To Leave Brussels
Quitter Bruxelles

Je quitterai Bruxelles avant qu'il ne soit tard,
Avant que sa tristesse n'entre au fond de mon âme ;
Je cherche encore en vain son ancien doux regard,
Et je ne retrouve plus que l'ombre de sa flamme.
Je me souviens encor de ses paisibles soirs,
Des cloches qui montaient dans la brume légère ;
La pluie faisait briller les vieux pavés si noirs,
Et la ville semblait moins triste et moins étrangère.
Les poubelles, les déchets ont terni ses couleurs ;
La crasse des chemins monte jusqu'aux fenêtres ;
Et je crois voir parfois, sous ces nouveaux malheurs,
Une ancienne beauté qui n'ose plus paraître.

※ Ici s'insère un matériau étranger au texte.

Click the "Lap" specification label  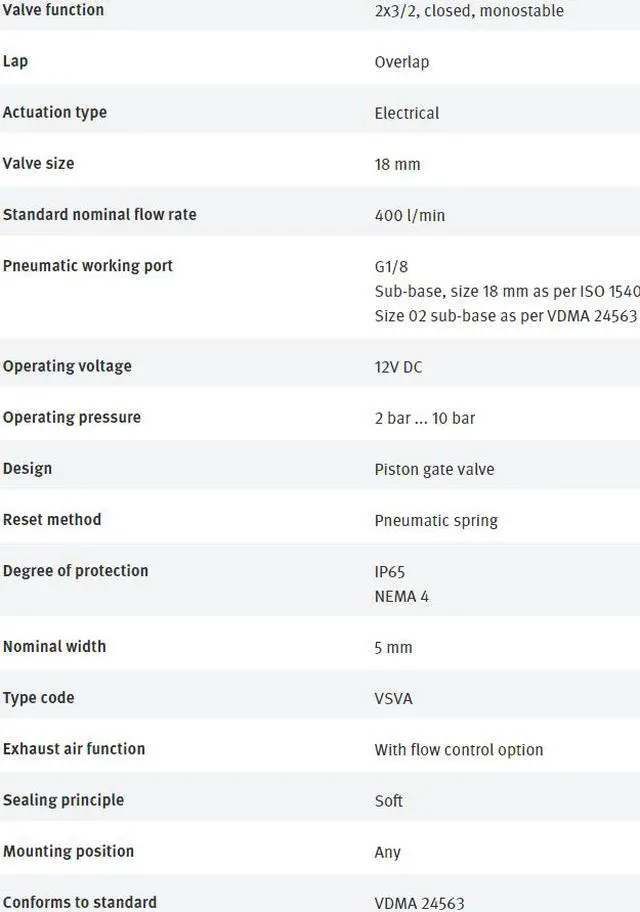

Aujourd'hui tout se tait, tout paraît se faner ;
Les herbes vont poussant sur les pierres usées ;
On voit les vieux quartiers lentement s'abandonner,
Comme un jardin désert aux portes mal fermées.
Une obscure inquiétude habite chaque rue ;
Le soir tombe plus vite et pèse sur les cœurs ;
Et l'on marche parfois comme en terre inconnue,
Au milieu du silence et des vagues frayeurs.

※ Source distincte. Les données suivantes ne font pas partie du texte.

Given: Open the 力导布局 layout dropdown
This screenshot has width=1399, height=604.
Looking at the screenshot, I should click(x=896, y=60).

Tout y parle d'oubli, de fatigue et de fin ;
L'air a le goût du froid, de la pluie et des cendres ;
On dirait qu'une main s'acharne, soir et matin,
À défaire en secret ce qu'on espérait défendre.
Je partirai pourtant avec un long regret ;
Car je l'aimais jadis comme on aime une amie.
Je laisse derrière moi son douloureux secret :
Une ville qui meurt sans bruit et sans patrie.
I shall leave Brussels before it is too late,
Before its sadness enters the depths of my soul;
In vain I seek its gentle face of former days,
And find no more than the shadow of its flame.
I still remember its peaceful evenings,
The bells rising softly through the light mist;
The rain made the dark old cobblestones shine,
And the city seemed less sorrowful, less strange.
Rubbish and refuse have dimmed its colours;
The filth of the streets climbs up to the windows;
And I seem at times to glimpse, beneath these new misfortunes,
An ancient beauty that no longer dares appear.
Today all is silent, all seems to wither;
The weeds keep growing on the worn stones;
The old quarters slowly abandon themselves,
Like a deserted garden with unbolted gates.
A dark uneasiness inhabits every street;
Evening falls sooner and weighs upon all hearts;
And one walks at times as in a foreign land,
Amid silence and vague fears.
Everything speaks of oblivion, weariness and endings;
The air tastes of cold, of rain and of ashes;
One would think that some unseen hand, night and morning,
Is secretly undoing what we had hoped to preserve.
Yet I shall depart with a lingering regret;
For once I loved her as one loves a friend.
I leave behind her sorrowful secret:
A city dying softly, without a homeland.